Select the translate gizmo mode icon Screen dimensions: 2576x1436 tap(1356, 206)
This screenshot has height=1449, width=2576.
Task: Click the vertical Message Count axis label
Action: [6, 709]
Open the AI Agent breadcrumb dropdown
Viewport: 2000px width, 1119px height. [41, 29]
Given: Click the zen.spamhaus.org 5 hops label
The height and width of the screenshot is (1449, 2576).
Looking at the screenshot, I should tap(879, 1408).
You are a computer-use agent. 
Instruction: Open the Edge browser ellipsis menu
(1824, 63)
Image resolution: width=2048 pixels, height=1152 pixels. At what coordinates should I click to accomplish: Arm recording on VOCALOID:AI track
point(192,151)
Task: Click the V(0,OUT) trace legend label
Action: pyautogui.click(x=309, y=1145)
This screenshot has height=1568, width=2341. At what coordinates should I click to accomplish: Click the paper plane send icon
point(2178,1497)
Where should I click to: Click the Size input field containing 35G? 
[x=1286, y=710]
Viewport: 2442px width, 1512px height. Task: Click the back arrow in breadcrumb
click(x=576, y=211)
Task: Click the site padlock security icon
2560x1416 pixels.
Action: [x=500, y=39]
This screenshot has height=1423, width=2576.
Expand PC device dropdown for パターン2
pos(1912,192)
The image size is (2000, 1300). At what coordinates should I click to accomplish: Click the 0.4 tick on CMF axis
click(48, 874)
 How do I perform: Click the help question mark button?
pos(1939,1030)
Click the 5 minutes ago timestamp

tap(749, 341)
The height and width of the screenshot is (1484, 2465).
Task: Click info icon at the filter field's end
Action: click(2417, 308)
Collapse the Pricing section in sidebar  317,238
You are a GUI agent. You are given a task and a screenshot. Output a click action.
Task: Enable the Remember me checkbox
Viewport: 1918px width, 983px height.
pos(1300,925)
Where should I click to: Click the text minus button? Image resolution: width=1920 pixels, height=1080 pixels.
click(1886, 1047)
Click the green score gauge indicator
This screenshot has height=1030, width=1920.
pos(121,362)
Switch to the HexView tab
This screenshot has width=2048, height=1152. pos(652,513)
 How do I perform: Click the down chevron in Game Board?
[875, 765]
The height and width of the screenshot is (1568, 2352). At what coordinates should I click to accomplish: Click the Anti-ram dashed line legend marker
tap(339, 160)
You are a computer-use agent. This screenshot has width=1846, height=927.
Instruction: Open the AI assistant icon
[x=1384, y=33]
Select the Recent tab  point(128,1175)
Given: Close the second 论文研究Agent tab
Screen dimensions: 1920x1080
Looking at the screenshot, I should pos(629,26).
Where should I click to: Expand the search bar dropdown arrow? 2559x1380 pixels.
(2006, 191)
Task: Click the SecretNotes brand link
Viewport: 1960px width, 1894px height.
================================
- _INSTRUCTIONS TO FOLLOW_
Each line above needs to be output again, exactly as shown.

- _ANSWER TO THIS EXERCISE_
Select the translate gizmo mode icon Screen dimensions: 2576x1436 tap(1356, 206)
This screenshot has height=1449, width=2576.
Task: Click the vertical Message Count axis label
Action: [6, 709]
Open the AI Agent breadcrumb dropdown
Viewport: 2000px width, 1119px height. [41, 29]
Given: Click the zen.spamhaus.org 5 hops label
The height and width of the screenshot is (1449, 2576).
Looking at the screenshot, I should tap(879, 1408).
You are a computer-use agent. 
Instruction: Open the Edge browser ellipsis menu
(1824, 63)
Image resolution: width=2048 pixels, height=1152 pixels. At what coordinates should I click to accomplish: Arm recording on VOCALOID:AI track
point(192,151)
Task: Click the V(0,OUT) trace legend label
Action: pyautogui.click(x=309, y=1145)
This screenshot has height=1568, width=2341. At what coordinates should I click to accomplish: Click the paper plane send icon
point(2178,1497)
Where should I click to: Click the Size input field containing 35G? 
[x=1286, y=710]
Viewport: 2442px width, 1512px height. Task: Click the back arrow in breadcrumb
click(x=576, y=211)
Task: Click the site padlock security icon
2560x1416 pixels.
Action: [x=500, y=39]
This screenshot has height=1423, width=2576.
Expand PC device dropdown for パターン2
pos(1912,192)
The image size is (2000, 1300). At what coordinates should I click to accomplish: Click the 0.4 tick on CMF axis
click(48, 874)
 How do I perform: Click the help question mark button?
pos(1939,1030)
Click the 5 minutes ago timestamp

tap(749, 341)
The height and width of the screenshot is (1484, 2465).
Task: Click info icon at the filter field's end
Action: click(2417, 308)
Collapse the Pricing section in sidebar  317,238
You are a GUI agent. You are given a task and a screenshot. Output a click action.
Task: Enable the Remember me checkbox
Viewport: 1918px width, 983px height.
pos(1300,925)
Where should I click to: Click the text minus button? Image resolution: width=1920 pixels, height=1080 pixels.
click(1886, 1047)
Click the green score gauge indicator
This screenshot has height=1030, width=1920.
pos(121,362)
Switch to the HexView tab
This screenshot has width=2048, height=1152. pos(652,513)
 How do I perform: Click the down chevron in Game Board?
[875, 765]
The height and width of the screenshot is (1568, 2352). At what coordinates should I click to accomplish: Click the Anti-ram dashed line legend marker
tap(339, 160)
You are a computer-use agent. This screenshot has width=1846, height=927.
Instruction: Open the AI assistant icon
[x=1384, y=33]
Select the Recent tab  point(128,1175)
Given: Close the second 论文研究Agent tab
Screen dimensions: 1920x1080
Looking at the screenshot, I should pos(629,26).
Where should I click to: Expand the search bar dropdown arrow? 2559x1380 pixels.
(2006, 191)
Task: Click the SecretNotes brand link
Viewport: 1960px width, 1894px height.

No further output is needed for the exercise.